What is FMEA and in what situations is it used?
Failure Mode and Effects Analysis (FMEA) is basically a preventive action technique for assessing risks and defining action to eliminate, reduce and contain potential modes of failure.
When designing products and processes it is necessary to take into consideration the possibility of failure and either take action to eliminate the cause or minimise the effects.
FMEA has the following features:
- Performed during product/process development stage
- Also performed when seeking any subsequent improvement
- Identifies what could go wrong
- Records the effects of potential failure
- Ranks the severity of failure effects and so serves to prioritise action
- Records the cause of failure and the frequency of occurrence
- Identifies existing controls to prevent or detect the cause and their probability of detecting, containing or eliminating failure
- Computes a Risk Priority Number (Severity x Occurrence x Detection)
- Records additional actions needed to reduce the risk (e.g. risk can be reduced by increasing probability of detection while decreasing severity and probability of occurrence)

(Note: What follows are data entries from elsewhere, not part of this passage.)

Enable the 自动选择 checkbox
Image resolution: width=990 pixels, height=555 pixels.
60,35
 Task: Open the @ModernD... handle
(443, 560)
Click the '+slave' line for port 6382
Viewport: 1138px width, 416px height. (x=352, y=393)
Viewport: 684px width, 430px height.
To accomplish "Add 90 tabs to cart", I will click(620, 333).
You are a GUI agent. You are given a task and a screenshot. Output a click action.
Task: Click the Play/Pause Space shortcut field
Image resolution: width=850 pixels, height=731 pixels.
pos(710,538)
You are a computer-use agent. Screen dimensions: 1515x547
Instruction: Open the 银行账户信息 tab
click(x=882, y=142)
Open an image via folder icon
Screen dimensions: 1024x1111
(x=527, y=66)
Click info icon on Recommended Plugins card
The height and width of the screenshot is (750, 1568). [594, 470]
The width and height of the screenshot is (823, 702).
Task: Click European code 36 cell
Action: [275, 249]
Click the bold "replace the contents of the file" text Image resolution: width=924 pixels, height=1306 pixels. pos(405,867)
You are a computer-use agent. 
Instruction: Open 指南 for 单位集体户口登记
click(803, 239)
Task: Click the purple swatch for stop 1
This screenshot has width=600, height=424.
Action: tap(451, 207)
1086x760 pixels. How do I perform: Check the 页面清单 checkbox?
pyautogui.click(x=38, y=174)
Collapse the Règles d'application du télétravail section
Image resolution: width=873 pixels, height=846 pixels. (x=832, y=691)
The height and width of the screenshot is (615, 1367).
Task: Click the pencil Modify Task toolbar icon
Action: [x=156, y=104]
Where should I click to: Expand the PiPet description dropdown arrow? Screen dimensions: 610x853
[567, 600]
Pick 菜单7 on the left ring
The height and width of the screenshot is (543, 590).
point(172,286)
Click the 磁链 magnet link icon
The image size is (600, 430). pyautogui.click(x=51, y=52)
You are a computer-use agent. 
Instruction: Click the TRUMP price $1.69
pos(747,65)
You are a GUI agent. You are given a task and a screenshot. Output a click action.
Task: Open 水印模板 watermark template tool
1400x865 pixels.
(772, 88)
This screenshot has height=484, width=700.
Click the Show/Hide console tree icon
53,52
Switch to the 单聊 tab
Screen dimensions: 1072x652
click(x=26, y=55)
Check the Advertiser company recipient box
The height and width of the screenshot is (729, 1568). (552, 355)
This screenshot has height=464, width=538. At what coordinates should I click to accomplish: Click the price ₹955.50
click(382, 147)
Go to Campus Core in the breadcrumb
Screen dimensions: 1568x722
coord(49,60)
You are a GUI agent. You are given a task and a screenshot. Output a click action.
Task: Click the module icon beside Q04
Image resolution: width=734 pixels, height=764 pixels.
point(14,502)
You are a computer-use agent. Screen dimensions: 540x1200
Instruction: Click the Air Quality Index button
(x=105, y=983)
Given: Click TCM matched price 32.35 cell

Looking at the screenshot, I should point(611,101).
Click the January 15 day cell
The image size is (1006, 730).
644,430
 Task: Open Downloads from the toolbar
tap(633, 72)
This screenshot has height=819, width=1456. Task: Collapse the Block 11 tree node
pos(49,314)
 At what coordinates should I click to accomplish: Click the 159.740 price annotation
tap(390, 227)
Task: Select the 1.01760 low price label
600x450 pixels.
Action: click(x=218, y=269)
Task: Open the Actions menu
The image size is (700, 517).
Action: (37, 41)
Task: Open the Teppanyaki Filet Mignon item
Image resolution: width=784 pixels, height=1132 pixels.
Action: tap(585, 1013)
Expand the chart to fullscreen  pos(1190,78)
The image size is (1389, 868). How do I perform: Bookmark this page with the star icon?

- Records responsibility for action
- Used to track results of actions taken
Problems in its application
Typical problems that arise in the use of FMEA are
- The recommendations are not acted upon
- The analysis is performed too late and results in it being a record of the status quo and not an aid to improvement
- Often treated as a tick in the box – We’ve done an FMEA rather than we have improved the product/process design
- The rankings are subjective and inject bias
- The analysis is not performed by the designer and thus does not drive the design
- The analysis is not repeated when changes are made
- The analysis is not used when actual failures occur to discover why they were not detected
- It is only used when required by contract and not as a useful tool for risk reduction
FMEA is unsuitable where
- the product is human because unlike inanimate objects, humans can exercise choice (i.e. they can choose to do things or react in certain ways)
- the service primarily consists of human activity (e.g. education)
- the process is exploratory i.e. the objectives, inputs, activities and resources cannot be predetermined (e.g. strategic planning process).